M. Cissé a expliqué que le Comité Charia Finance entend
‘’travailler à coté des pouvoirs publics pour concrétiser les grandes reformes
juridiques nécessaire à l’accueil de la finance islamique au Sénégal’’.
‘’Il y a un grand engouement des populations en faveur de la
finance islamique’’, a-t-il dit, avant d’ajouter : ‘’pour preuve plusieurs
initiatives et projets de finance et de microfinance islamique sont notés dans
le pays’’.
Toutefois, a-t-il estimé, ‘’il est urgent de réunir les
professionnels du secteur de la microfinance islamique pour éviter les errements
qui ont été constatés dans le secteur de la microfinance conventionnelle’’.
Il a fait savoir que pour éviter les échecs du secteur bancaire
islamique dans l’espace UEMOA, ‘’il est important de favoriser la mise en place
d’un cadre juridique et fiscal adéquat pour la finance islamique’’.

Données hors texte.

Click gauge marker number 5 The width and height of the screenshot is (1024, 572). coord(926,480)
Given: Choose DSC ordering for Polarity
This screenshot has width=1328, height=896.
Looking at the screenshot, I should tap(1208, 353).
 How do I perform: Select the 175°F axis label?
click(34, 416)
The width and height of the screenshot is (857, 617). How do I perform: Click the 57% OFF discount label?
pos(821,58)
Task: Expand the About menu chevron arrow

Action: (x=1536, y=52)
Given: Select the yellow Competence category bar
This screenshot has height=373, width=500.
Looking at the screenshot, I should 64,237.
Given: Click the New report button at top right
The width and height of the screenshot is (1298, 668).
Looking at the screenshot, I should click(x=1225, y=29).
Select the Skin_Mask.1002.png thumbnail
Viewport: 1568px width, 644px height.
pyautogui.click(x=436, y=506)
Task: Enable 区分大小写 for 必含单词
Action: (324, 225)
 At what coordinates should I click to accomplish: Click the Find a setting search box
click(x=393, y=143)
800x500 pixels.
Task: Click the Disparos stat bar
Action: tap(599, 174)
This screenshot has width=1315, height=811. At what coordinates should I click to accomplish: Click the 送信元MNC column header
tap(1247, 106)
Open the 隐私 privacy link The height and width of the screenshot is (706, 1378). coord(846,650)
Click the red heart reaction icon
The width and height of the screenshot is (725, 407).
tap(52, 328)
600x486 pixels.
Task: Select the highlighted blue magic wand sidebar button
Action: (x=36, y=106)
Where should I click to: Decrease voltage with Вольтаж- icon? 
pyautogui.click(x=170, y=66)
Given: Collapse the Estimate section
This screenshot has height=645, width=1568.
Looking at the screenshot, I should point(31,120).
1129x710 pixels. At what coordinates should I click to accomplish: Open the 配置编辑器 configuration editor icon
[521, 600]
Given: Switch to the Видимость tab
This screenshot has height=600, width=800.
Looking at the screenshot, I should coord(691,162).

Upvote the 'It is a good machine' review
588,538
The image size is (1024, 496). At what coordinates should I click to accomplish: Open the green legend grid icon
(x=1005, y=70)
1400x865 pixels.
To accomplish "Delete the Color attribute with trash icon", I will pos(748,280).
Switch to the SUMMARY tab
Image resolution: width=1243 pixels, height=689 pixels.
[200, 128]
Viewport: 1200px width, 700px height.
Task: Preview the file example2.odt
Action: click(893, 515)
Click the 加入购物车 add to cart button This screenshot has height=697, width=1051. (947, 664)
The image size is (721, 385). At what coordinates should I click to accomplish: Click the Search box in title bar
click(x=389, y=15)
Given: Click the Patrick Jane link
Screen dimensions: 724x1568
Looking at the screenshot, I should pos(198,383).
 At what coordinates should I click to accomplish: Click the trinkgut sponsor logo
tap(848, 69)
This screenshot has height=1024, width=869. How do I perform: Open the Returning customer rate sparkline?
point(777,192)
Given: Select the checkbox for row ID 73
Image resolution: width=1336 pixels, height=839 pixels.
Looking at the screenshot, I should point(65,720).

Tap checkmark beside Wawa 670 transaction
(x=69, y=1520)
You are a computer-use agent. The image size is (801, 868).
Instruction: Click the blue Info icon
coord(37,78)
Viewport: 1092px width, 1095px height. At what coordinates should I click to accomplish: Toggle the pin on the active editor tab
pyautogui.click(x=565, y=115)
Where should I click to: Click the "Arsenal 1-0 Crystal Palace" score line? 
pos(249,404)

M. Cissé a souligne ‘’que la procédure de réforme en faveur de la
finance islamique est lente’’ en Afrique et dans les pays membre de
l’Organisation de la conférence islamique (OCI), par rapport à la France qui
vient de finaliser une réforme juridique et fiscale dans un délai relativement
correct.
Il a salué l’engagement à ses cotés de l’ancien ministre de
l’Economie et des Finances et ancien directeur de la Banque islamique de
développement (BID), Ousmane Seck, pour ses conseils. M. Seck est le président
d’honneur du comité national charia finance.
Il a décliné un plan d’action en termes de formation, de
renforcement de capacité et de forum pour faire connaître la finance islamique
et surtout la microfinance islamique au Sénégal. Le plan d’action sera soumis à
la BID à Djeddah via son bureau régional de Dakar.